━━━ Given text ━━━
Sunday, July 03, 2011

Trailhacker lives!

Yesterday, after saying good-bye to Trailhacker, I drove home to Santa Barbara. I was really tired and had a hard time keeping my eyes open. When I got home I decided to take a nap. I slept for about 2 hours.

When I woke up I took a shower and puttered around the house a little. Then I considered what I should do with myself. I had the whole day, what should I do? I thought about starting some laundry and then I remembered my phone! It was sitting in the car. I went out to get it.

When I turned it on, I had a message waiting for me. It was Trailhacker. He sounded sick, his voice was weak. He said he was turning back. It was too hot and he had heat exhaustion. Now I was worried. He said he was heading for Whitewater Creek where he would spend the day, and try to hike out after it cooled off.

I hopped into the car and headed back to Cabazon. It's about 3.5 hours or so. I still was tired and still had trouble keeping my eyes open but the 3.5 hours went by fast. I reached Banning at 4:30. I decided I would get a hotel room and wait for Trailhacker to call me back. I'd have the air-conditioning on so he could come and get cooled off. I left him a message on the phone that this was my plan.

I was a little worried I had not gotten any more calls after the first one. I got my hotel room and sat and waited for him to call. I waited a few hours and still no call. I thought maybe I should send him a text message and let him know I was here. Immediately after sending the message, I received one from him that he had made it to Whitewater and was spending the day sitting in the water. I thought it was actually in reply to my message, so I replied and told him to call me as soon as he was ready to be picked up.
━━━
Problem details - Extract the stretch of the blog post from "Sunday, July 03, 2011" through "out to get it.", copying it word for word. The items that come after the blog post are unrelated to it.
━━━ Data ━━━
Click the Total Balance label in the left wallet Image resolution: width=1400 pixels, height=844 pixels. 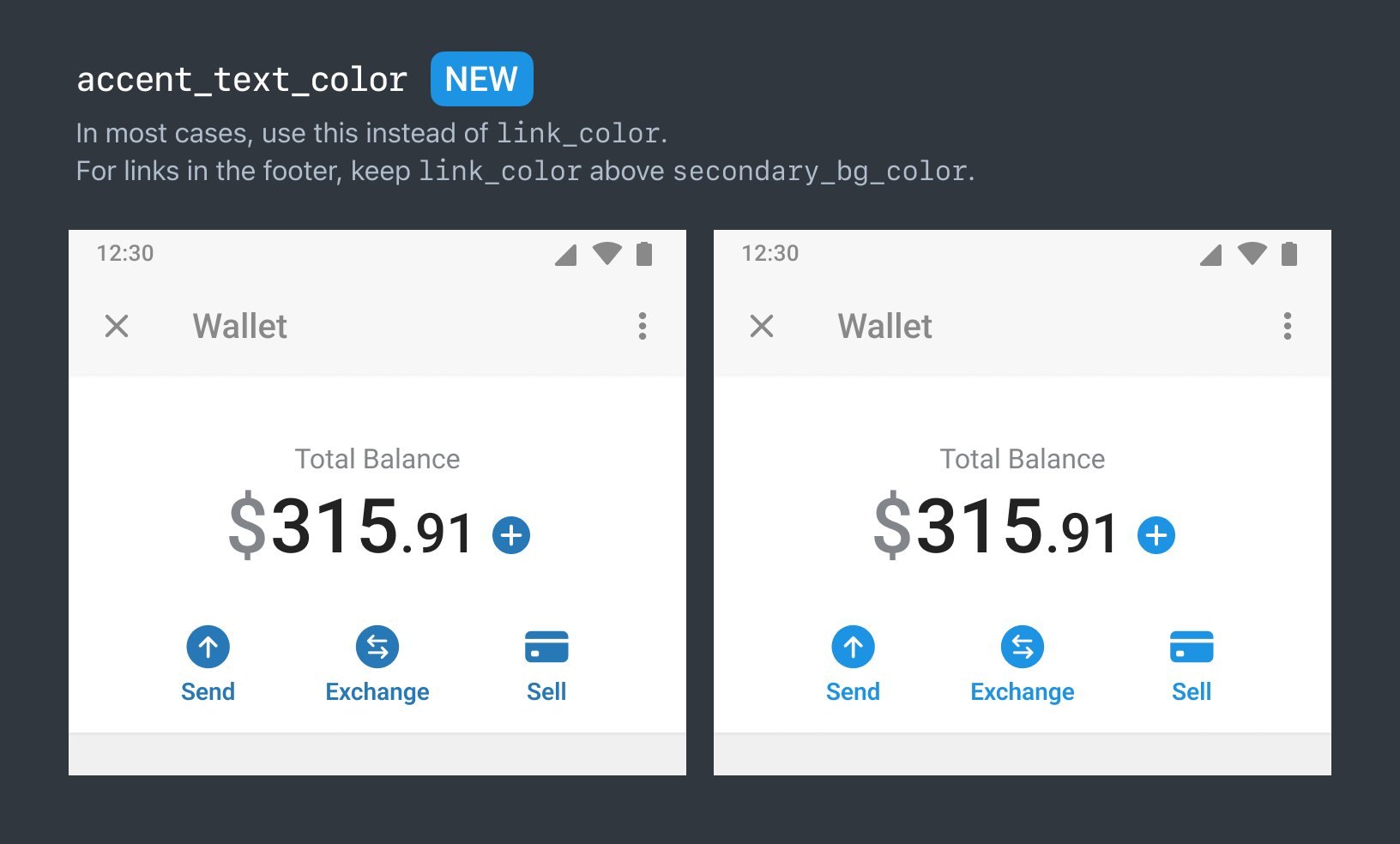377,459
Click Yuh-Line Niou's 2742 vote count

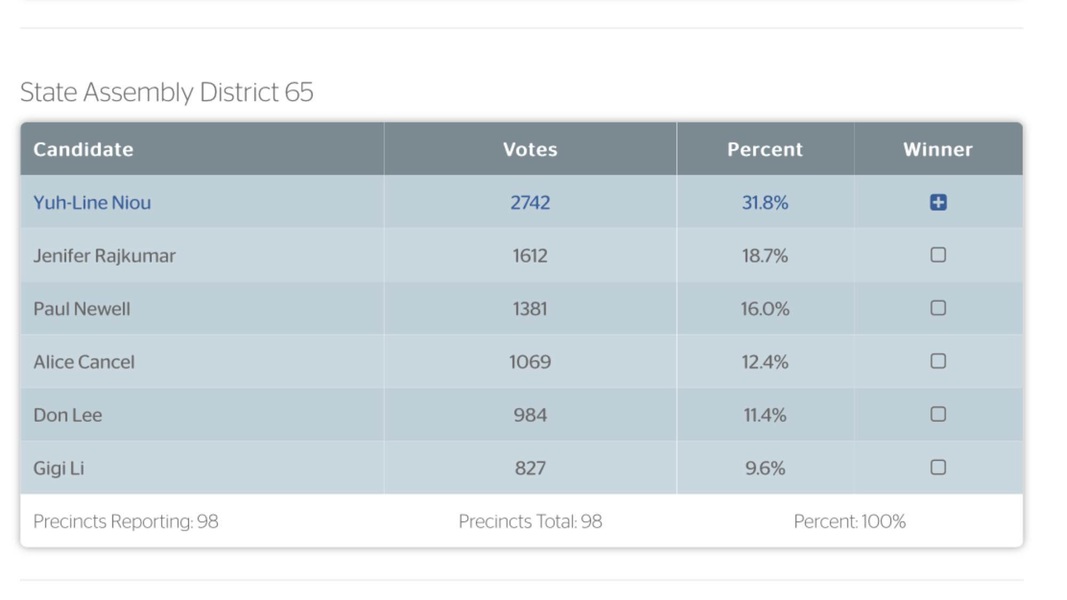click(x=530, y=202)
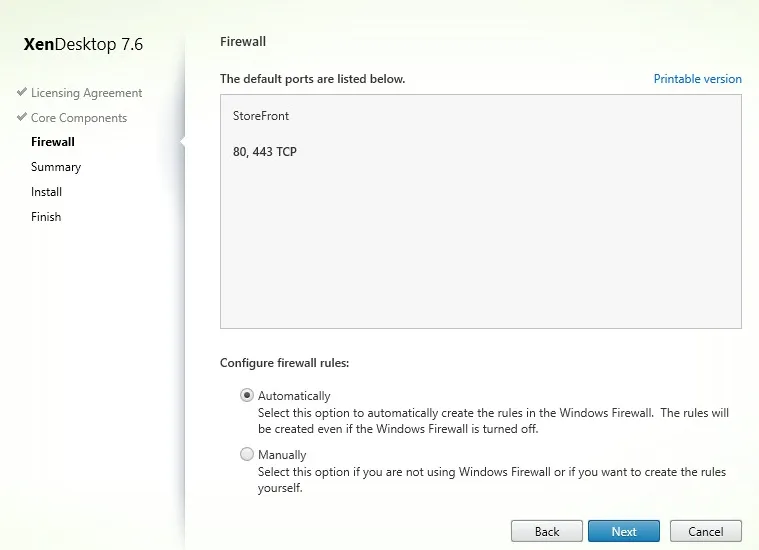Screen dimensions: 759x550
Task: Select the Firewall step in sidebar
Action: (53, 142)
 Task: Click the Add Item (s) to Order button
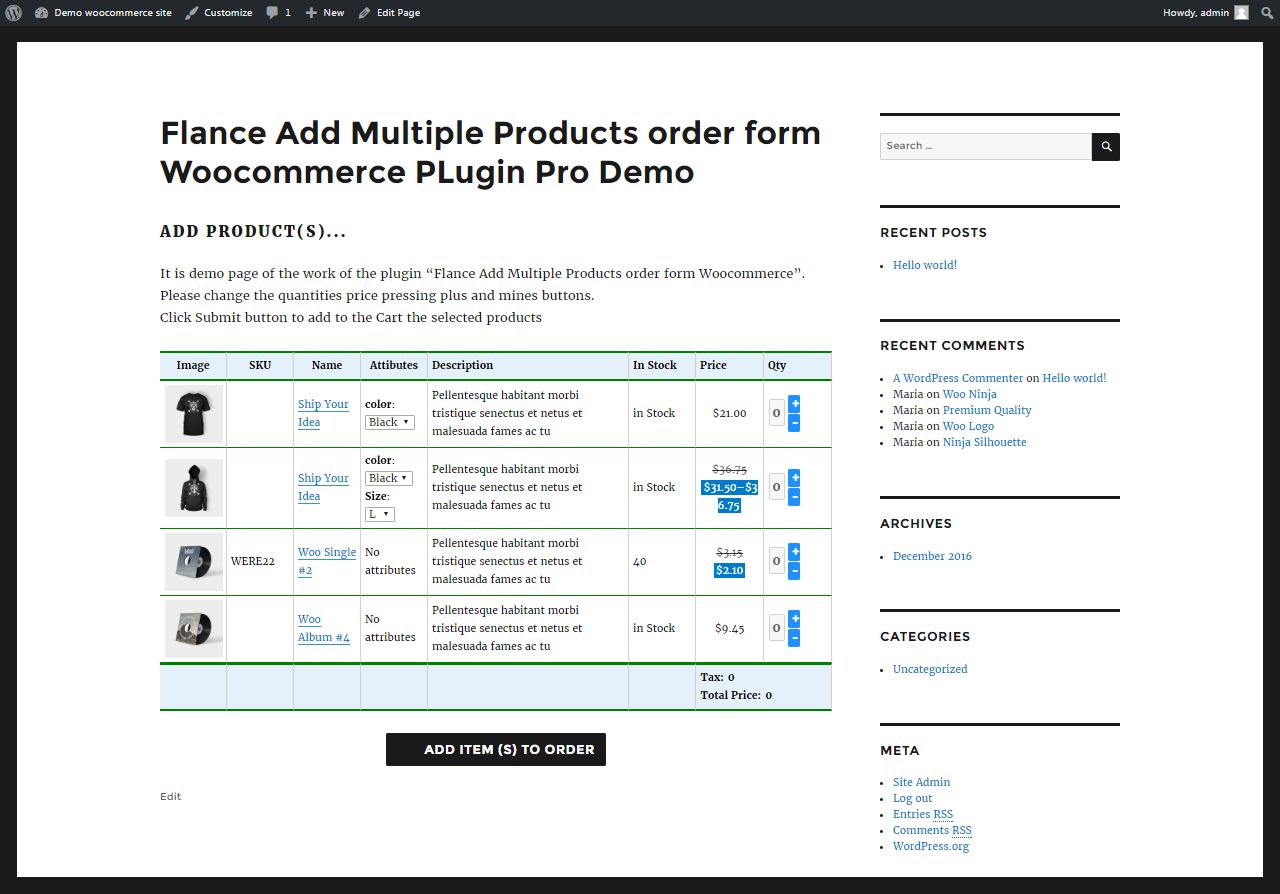coord(496,749)
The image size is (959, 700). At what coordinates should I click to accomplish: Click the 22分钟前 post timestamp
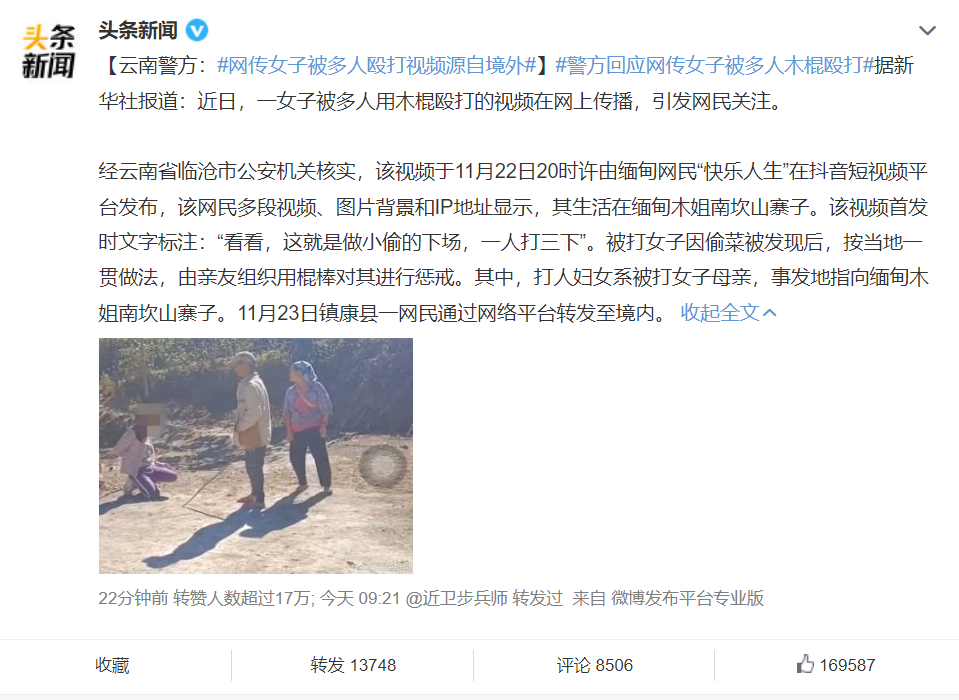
━━━
Result of the task -
Sunday, July 03, 2011

Trailhacker lives!

Yesterday, after saying good-bye to Trailhacker, I drove home to Santa Barbara. I was really tired and had a hard time keeping my eyes open. When I got home I decided to take a nap. I slept for about 2 hours.

When I woke up I took a shower and puttered around the house a little. Then I considered what I should do with myself. I had the whole day, what should I do? I thought about starting some laundry and then I remembered my phone! It was sitting in the car. I went out to get it.